[Start of section]
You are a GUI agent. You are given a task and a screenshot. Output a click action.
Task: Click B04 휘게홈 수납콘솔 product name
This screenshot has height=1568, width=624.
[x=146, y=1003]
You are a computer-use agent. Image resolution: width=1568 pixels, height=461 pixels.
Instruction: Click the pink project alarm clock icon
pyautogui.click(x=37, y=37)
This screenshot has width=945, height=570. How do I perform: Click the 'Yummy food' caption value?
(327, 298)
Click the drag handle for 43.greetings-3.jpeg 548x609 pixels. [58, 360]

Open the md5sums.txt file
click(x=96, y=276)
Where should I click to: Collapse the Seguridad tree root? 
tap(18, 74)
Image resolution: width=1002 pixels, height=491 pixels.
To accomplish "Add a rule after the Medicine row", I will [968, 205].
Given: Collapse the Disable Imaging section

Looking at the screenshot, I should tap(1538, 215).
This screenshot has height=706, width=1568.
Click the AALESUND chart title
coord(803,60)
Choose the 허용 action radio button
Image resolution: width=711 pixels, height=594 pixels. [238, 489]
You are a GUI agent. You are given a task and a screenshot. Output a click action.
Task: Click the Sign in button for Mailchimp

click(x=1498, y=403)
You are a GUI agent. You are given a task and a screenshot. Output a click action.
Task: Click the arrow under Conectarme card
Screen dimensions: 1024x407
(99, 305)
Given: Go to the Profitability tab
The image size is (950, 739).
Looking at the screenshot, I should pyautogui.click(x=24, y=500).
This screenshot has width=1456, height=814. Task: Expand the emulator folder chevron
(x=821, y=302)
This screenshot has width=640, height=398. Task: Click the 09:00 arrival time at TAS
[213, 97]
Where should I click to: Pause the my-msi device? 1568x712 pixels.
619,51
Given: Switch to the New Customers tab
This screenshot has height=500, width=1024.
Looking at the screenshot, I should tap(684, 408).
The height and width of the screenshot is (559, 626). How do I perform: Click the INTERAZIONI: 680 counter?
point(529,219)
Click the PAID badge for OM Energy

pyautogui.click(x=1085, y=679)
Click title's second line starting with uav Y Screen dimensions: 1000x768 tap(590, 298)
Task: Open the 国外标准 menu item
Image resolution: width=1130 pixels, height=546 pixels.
[End of section]
Retype every entry exactly as it stands.

ANSWER BOX:
You are a GUI agent. You are given a task and a screenshot. Output a click action.
Task: Click B04 휘게홈 수납콘솔 product name
This screenshot has height=1568, width=624.
[x=146, y=1003]
You are a computer-use agent. Image resolution: width=1568 pixels, height=461 pixels.
Instruction: Click the pink project alarm clock icon
pyautogui.click(x=37, y=37)
This screenshot has width=945, height=570. How do I perform: Click the 'Yummy food' caption value?
(327, 298)
Click the drag handle for 43.greetings-3.jpeg 548x609 pixels. [58, 360]

Open the md5sums.txt file
click(x=96, y=276)
Where should I click to: Collapse the Seguridad tree root? 
tap(18, 74)
Image resolution: width=1002 pixels, height=491 pixels.
To accomplish "Add a rule after the Medicine row", I will [968, 205].
Given: Collapse the Disable Imaging section

Looking at the screenshot, I should tap(1538, 215).
This screenshot has height=706, width=1568.
Click the AALESUND chart title
coord(803,60)
Choose the 허용 action radio button
Image resolution: width=711 pixels, height=594 pixels. [238, 489]
You are a GUI agent. You are given a task and a screenshot. Output a click action.
Task: Click the Sign in button for Mailchimp

click(x=1498, y=403)
You are a GUI agent. You are given a task and a screenshot. Output a click action.
Task: Click the arrow under Conectarme card
Screen dimensions: 1024x407
(99, 305)
Given: Go to the Profitability tab
The image size is (950, 739).
Looking at the screenshot, I should pyautogui.click(x=24, y=500).
This screenshot has width=1456, height=814. Task: Expand the emulator folder chevron
(x=821, y=302)
This screenshot has width=640, height=398. Task: Click the 09:00 arrival time at TAS
[213, 97]
Where should I click to: Pause the my-msi device? 1568x712 pixels.
619,51
Given: Switch to the New Customers tab
This screenshot has height=500, width=1024.
Looking at the screenshot, I should tap(684, 408).
The height and width of the screenshot is (559, 626). How do I perform: Click the INTERAZIONI: 680 counter?
point(529,219)
Click the PAID badge for OM Energy

pyautogui.click(x=1085, y=679)
Click title's second line starting with uav Y Screen dimensions: 1000x768 tap(590, 298)
Task: Open the 国外标准 menu item
Image resolution: width=1130 pixels, height=546 pixels.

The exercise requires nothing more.